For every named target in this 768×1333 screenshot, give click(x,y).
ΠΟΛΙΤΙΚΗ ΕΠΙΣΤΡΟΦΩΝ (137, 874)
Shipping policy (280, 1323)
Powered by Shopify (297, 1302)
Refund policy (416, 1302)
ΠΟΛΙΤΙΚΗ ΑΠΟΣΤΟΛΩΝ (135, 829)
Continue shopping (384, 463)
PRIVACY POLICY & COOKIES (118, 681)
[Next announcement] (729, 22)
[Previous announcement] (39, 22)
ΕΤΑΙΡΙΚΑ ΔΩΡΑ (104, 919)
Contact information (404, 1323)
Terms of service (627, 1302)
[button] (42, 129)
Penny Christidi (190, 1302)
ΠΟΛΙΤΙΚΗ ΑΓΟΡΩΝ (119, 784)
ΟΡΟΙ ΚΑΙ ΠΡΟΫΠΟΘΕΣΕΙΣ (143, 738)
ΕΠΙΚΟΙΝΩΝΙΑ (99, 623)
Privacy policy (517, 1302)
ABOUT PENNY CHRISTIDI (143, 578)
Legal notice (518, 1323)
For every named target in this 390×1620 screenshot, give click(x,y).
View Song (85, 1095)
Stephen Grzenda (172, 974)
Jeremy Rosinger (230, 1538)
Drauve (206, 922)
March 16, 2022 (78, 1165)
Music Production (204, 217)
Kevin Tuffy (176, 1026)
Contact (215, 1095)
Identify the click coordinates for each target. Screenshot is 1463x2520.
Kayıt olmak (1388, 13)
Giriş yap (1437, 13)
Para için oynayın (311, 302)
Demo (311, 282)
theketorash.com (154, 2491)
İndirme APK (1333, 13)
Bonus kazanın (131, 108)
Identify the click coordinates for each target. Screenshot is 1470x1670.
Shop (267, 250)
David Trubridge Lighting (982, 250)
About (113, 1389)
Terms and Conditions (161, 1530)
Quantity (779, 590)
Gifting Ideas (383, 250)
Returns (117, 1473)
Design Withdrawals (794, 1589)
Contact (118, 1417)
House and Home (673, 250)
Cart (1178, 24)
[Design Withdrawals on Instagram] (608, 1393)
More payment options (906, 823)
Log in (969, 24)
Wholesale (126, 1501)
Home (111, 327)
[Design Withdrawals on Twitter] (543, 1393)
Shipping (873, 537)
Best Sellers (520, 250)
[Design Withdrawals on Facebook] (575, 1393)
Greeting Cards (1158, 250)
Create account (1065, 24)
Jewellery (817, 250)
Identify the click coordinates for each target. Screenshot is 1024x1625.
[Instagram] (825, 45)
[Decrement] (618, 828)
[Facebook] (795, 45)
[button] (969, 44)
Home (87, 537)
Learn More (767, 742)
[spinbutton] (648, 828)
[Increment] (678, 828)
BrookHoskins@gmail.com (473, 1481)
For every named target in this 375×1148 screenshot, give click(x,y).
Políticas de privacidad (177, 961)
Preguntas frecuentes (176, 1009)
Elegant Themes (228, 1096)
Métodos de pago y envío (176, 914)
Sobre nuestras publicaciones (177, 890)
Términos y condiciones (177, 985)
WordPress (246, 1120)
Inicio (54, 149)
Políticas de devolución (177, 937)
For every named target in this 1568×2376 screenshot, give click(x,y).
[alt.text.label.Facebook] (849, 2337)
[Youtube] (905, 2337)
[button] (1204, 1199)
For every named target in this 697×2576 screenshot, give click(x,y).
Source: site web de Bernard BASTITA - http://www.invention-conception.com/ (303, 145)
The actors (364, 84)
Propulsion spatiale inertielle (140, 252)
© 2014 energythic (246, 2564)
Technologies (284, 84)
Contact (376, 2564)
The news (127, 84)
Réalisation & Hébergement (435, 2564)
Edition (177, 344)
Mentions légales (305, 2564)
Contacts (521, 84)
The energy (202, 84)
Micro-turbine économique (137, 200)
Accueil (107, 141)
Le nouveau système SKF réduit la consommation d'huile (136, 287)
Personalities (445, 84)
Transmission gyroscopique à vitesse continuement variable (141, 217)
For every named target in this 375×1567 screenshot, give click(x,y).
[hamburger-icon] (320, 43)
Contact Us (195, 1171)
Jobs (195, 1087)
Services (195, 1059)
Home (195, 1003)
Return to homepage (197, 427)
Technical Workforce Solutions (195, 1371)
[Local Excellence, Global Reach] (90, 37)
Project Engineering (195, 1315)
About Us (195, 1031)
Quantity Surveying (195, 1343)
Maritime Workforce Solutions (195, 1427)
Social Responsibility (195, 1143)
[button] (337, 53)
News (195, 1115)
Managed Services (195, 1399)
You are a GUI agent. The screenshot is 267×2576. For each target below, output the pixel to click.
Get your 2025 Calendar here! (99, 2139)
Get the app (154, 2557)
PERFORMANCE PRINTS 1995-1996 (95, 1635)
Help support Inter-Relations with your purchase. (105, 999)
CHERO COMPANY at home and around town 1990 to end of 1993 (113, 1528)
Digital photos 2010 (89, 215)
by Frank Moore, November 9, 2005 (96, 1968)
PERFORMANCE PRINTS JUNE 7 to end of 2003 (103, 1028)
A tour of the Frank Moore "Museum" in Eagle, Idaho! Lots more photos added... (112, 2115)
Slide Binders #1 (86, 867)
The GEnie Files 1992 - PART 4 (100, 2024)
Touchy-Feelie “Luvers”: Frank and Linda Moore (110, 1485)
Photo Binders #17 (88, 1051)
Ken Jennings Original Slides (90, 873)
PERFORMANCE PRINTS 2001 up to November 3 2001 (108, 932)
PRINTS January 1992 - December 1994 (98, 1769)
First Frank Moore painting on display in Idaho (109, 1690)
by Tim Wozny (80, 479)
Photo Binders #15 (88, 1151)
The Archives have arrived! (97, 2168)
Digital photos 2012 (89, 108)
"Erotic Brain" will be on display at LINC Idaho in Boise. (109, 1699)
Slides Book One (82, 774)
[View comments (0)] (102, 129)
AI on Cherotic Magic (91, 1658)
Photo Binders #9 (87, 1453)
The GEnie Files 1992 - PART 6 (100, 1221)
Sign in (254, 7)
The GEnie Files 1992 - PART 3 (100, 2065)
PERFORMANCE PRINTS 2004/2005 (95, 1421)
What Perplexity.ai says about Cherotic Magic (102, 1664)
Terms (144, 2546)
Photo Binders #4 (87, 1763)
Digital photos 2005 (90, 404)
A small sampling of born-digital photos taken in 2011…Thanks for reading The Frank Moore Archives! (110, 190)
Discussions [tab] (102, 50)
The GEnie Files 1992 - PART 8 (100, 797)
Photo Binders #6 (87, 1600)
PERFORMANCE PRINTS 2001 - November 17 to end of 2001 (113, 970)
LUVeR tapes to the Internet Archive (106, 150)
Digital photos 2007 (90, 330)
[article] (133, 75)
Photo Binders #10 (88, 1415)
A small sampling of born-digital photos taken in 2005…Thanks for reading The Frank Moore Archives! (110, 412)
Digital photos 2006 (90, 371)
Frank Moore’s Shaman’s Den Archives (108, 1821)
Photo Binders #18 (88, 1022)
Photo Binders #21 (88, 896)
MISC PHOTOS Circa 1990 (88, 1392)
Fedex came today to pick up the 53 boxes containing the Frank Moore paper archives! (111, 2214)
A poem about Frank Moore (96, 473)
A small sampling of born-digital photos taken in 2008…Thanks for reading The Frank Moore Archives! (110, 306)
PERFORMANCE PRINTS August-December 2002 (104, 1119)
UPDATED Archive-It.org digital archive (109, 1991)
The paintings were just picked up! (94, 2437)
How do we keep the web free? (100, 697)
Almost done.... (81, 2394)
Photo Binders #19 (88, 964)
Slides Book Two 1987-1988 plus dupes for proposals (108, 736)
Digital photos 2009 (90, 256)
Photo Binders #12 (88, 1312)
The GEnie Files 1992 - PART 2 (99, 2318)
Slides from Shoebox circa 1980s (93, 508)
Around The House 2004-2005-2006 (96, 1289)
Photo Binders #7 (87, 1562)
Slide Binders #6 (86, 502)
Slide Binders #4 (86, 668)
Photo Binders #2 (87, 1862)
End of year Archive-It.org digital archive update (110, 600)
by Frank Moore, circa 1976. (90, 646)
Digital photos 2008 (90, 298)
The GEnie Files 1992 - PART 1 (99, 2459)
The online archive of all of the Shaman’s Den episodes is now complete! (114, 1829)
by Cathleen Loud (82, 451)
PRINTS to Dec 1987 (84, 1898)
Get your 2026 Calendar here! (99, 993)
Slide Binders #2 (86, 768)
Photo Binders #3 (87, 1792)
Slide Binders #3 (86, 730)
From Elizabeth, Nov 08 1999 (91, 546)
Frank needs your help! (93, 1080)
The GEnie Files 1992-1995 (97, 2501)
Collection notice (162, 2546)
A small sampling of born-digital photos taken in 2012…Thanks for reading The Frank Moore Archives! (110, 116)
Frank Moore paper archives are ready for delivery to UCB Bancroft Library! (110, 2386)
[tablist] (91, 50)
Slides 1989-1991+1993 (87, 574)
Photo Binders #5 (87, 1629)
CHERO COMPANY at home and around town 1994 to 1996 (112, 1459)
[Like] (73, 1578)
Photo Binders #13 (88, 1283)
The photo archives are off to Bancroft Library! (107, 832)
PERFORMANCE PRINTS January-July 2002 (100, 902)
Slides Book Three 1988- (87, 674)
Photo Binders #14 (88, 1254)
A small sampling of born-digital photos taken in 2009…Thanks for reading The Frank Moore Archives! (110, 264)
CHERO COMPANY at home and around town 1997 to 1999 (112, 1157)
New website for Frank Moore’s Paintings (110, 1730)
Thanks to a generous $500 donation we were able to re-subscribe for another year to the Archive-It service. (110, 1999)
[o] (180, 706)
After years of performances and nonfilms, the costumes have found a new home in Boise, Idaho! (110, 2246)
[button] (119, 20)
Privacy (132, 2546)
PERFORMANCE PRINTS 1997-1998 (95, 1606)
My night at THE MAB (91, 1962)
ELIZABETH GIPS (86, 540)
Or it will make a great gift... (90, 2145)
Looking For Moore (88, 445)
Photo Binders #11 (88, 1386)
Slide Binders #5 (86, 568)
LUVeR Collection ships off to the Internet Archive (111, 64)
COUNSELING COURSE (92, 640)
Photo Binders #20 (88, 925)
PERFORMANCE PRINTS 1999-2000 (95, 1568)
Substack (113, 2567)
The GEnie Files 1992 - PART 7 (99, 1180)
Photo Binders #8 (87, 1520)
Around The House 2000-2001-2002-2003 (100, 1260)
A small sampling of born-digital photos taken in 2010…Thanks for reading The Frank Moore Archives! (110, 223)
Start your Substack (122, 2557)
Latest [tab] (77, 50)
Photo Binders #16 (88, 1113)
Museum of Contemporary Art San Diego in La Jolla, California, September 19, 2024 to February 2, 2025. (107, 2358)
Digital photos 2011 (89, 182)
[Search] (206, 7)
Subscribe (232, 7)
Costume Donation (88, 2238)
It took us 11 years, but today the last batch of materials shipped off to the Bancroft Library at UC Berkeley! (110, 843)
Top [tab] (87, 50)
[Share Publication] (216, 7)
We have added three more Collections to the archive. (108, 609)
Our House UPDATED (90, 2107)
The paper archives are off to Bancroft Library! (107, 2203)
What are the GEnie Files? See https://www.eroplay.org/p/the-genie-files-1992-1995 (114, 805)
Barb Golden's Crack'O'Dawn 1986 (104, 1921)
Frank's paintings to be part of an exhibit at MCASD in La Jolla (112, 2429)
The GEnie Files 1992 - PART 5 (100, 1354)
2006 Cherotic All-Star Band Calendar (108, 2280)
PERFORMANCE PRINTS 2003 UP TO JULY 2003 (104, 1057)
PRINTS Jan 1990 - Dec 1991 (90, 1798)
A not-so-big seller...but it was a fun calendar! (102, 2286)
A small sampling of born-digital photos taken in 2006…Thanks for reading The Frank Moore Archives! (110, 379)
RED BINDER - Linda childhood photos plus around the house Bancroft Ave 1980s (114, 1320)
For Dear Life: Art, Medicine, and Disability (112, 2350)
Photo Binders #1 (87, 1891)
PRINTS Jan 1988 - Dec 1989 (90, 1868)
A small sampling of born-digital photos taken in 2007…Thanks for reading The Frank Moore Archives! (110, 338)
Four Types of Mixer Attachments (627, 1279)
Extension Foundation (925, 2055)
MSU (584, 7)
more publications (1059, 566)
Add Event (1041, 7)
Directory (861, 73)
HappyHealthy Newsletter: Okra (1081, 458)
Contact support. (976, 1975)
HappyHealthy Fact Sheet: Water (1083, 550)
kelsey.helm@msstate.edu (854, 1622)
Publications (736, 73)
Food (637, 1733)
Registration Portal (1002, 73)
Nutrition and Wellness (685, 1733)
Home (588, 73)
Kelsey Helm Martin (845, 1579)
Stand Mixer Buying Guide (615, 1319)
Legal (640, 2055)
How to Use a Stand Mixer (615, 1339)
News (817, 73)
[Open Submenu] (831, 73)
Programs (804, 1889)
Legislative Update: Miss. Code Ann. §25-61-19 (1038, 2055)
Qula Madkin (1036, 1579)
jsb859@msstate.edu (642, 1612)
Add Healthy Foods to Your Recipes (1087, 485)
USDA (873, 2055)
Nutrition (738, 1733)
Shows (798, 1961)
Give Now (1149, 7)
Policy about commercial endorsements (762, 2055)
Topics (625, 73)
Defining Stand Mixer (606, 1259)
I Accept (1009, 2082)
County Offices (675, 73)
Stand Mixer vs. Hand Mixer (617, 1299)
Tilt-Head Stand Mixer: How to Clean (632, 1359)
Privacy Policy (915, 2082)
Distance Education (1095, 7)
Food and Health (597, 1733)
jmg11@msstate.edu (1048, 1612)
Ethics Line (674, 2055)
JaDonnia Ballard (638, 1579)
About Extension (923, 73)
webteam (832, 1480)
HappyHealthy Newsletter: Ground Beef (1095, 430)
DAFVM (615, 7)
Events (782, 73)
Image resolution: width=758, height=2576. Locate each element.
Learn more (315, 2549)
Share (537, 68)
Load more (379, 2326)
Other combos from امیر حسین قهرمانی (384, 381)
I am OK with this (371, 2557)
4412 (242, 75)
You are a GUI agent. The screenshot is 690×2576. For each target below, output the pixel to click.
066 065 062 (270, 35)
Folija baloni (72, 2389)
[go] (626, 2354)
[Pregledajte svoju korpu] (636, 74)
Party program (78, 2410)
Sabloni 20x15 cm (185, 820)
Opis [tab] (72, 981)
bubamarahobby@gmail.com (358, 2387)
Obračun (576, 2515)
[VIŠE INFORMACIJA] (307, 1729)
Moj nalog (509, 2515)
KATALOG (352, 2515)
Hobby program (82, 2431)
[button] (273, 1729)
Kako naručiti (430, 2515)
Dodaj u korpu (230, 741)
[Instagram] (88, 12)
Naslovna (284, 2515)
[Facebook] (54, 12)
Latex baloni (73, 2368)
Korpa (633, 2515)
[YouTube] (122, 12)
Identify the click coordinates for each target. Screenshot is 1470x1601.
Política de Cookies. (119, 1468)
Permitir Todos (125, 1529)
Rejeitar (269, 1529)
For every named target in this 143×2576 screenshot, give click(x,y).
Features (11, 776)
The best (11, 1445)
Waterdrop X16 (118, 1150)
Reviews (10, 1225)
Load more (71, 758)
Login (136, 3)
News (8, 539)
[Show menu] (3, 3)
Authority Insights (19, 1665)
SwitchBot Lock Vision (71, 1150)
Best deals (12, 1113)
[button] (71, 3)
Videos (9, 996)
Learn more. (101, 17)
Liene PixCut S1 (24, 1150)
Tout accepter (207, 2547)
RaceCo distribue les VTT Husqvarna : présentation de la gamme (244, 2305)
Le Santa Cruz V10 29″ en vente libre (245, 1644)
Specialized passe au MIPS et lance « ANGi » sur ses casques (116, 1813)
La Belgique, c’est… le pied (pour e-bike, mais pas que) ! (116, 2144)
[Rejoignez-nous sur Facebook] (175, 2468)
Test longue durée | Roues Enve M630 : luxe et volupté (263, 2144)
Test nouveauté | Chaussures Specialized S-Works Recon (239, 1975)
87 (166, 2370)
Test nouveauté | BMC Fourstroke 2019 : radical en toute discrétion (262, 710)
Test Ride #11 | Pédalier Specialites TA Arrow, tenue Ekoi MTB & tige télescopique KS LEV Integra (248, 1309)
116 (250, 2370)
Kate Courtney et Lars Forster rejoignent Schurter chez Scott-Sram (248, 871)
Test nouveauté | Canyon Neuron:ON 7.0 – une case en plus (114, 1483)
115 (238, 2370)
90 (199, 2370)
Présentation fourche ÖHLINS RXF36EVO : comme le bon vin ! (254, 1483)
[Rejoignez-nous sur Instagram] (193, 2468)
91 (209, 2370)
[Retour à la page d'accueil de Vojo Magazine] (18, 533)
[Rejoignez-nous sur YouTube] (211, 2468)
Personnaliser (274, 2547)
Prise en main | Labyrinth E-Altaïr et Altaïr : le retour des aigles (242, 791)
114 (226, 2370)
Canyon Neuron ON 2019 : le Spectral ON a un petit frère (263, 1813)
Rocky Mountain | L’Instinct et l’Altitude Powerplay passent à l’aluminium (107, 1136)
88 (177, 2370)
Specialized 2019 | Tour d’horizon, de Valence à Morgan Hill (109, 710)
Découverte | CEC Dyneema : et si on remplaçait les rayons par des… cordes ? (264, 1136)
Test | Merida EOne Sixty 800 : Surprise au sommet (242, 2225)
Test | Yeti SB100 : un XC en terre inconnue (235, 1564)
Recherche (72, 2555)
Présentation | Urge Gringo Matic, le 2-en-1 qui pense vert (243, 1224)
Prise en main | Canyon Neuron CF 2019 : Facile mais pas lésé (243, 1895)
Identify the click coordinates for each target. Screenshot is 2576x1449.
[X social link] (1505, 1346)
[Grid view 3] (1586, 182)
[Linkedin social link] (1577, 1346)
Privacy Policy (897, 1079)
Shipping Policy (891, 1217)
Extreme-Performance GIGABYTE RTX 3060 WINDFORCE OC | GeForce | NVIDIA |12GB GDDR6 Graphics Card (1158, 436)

* DESCRIPTION OF THE TASK:
Would you please copy, word for word, everything above from the line containing "A small sampling of born-digital photos taken in 2008…Thanks" down to the line containing "New website for", those two lines included?

* SOLUTION FOR THIS TASK:
A small sampling of born-digital photos taken in 2008…Thanks for reading The Frank Moore Archives! (110, 306)
PERFORMANCE PRINTS August-December 2002 (104, 1119)
UPDATED Archive-It.org digital archive (109, 1991)
The paintings were just picked up! (94, 2437)
How do we keep the web free? (100, 697)
Almost done.... (81, 2394)
Photo Binders #19 (88, 964)
Slides Book Two 1987-1988 plus dupes for proposals (108, 736)
Digital photos 2009 (90, 256)
Photo Binders #12 (88, 1312)
The GEnie Files 1992 - PART 2 (99, 2318)
Slides from Shoebox circa 1980s (93, 508)
Around The House 2004-2005-2006 (96, 1289)
Photo Binders #7 (87, 1562)
Slide Binders #6 (86, 502)
Slide Binders #4 (86, 668)
Photo Binders #2 (87, 1862)
End of year Archive-It.org digital archive update (110, 600)
by Frank Moore, circa 1976. (90, 646)
Digital photos 2008 (90, 298)
The GEnie Files 1992 - PART 1 (99, 2459)
The online archive of all of the Shaman’s Den episodes is now complete! (114, 1829)
by Cathleen Loud (82, 451)
PRINTS to Dec 1987 (84, 1898)
Get your 2026 Calendar here! (99, 993)
Slide Binders #2 (86, 768)
Photo Binders #3 (87, 1792)
Slide Binders #3 (86, 730)
From Elizabeth, Nov 08 1999 (91, 546)
Frank needs your help! (93, 1080)
The GEnie Files 1992-1995 (97, 2501)
Collection notice (162, 2546)
A small sampling of born-digital photos taken in 2012…Thanks for reading The Frank Moore Archives! (110, 116)
Frank Moore paper archives are ready for delivery to UCB Bancroft Library! (110, 2386)
[tablist] (91, 50)
Slides 1989-1991+1993 (87, 574)
Photo Binders #5 (87, 1629)
CHERO COMPANY at home and around town 1994 to 1996 (112, 1459)
[Like] (73, 1578)
Photo Binders #13 (88, 1283)
The photo archives are off to Bancroft Library! (107, 832)
PERFORMANCE PRINTS January-July 2002 (100, 902)
Slides Book Three 1988- (87, 674)
Photo Binders #14 (88, 1254)
A small sampling of born-digital photos taken in 2009…Thanks for reading The Frank Moore Archives! (110, 264)
CHERO COMPANY at home and around town 1997 to 1999 (112, 1157)
New website for Frank Moore’s Paintings (110, 1730)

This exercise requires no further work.